E a queste parole, Merlino si sente un minimo – molto minimo – rassicurato e, con un sospiro, finisce il suo caffè, annuendo.

“E ti prego, la prossima volta chiama Gwen” aggiunge Lancillotto “Sono davvero onorato che hai così tanta fiducia nei miei consigli, ma i suoi sono decisamente meglio e si sente molto più a suo agio a dispensarli”

Finalmente il moro riesce a lasciarsi andare ad una risata e si ritrova a pensare che non ha mai avuto un primo giorno dell’anno così strano.

Ma Lancillotto ha decisamente troppa fiducia in Artù, che sembra essersi totalmente dimenticato di ciò che è successo solo qualche ora prima, perché Merlino lo trova tranquillamente in cucina che beve una tazza di latte come se nulla fosse e gli fa un mega sorriso non appena si chiude la porta di casa alle spalle.

“Ehilà, Merlino! Ma è possibile che sei mattiniero anche il primo dell’anno? Nessuno ti ha mai insegnato a dormire?”

“Ho preso un caffè con Lancillotto” si giustifica l’altro, avvicinandosi e sedendosi nella sedia di fronte.

“Voi prendete davvero il caffè all’alba”

Merlino gli lancia un’occhiata non del tutto convinta e guarda l’orologio “Ma è mezzogiorno”

“E ieri abbiamo fatto le 4. Quindi ora è l’alba”

“Sono comunque otto ore” gli fa notare l’altro.

“Tutti questi calcoli di mattina sono davvero… fastidiosi. Come gran parte di ciò che fai” esclama Artù, con un sorriso, continuando a bere il latte come se nulla fosse – e facendo saltare tutti i nervi a Merlino.

“Vogliamo parlare dell’enorme elefante che c’è nella stanza?” dichiara il moro.

“Quale elefante?” il coinquilino, con le labbra sporche di latte, non è davvero credibile.

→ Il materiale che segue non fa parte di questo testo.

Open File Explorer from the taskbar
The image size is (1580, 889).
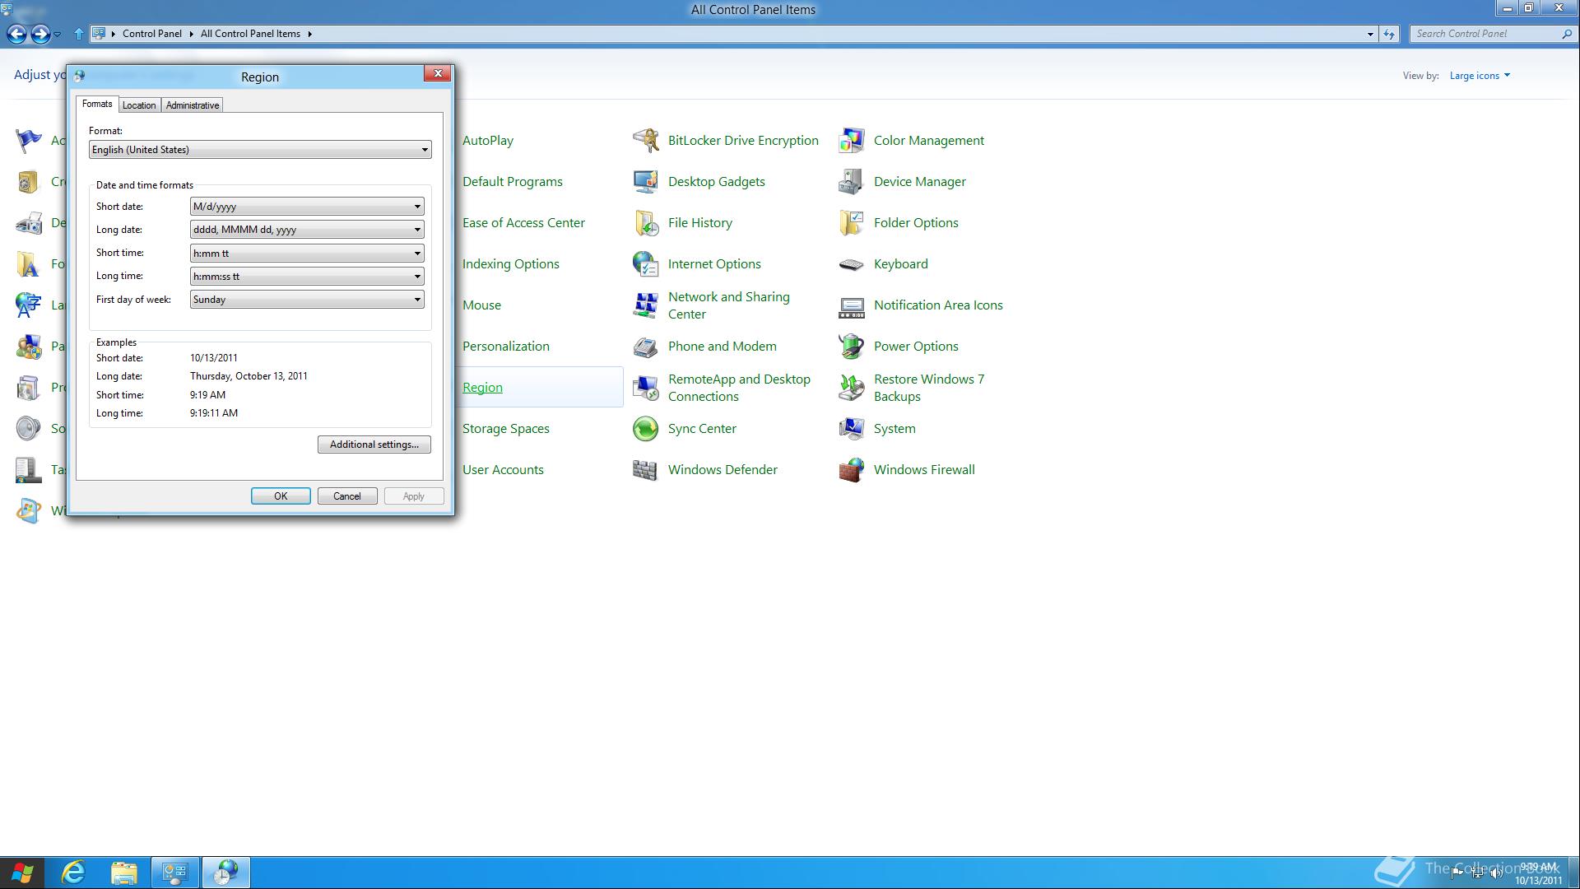point(124,873)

“È una metafora, idiota” sbuffa Merlino “Parlo del nostro bacio”

“Ah, quello. Senti, non so come funzioni la cosa per te, ma per me un bacio dato da ubriachi, mentre tu eri triste perché Will è uno deficiente, è tipo un abbraccio. Può succedere”

“Ma davvero? Non ti facevo così esperto di situazioni in cui devi consolare le persone”

“Io volevo solo che la smettessi di piangere per quel cretino e se il bacio ha funzionato ne sono contento. Non vedo cosa ci sia da dire oltre questo” Artù alza le spalle, come a dire che davvero non ha nulla da aggiungere. Merlino vorrebbe avere il superpotere di leggergli nella mente, in questo momento, perché vorrebbe davvero sapere se questa è la verità o se c’è qualcos’altro che il biondo non gli dice.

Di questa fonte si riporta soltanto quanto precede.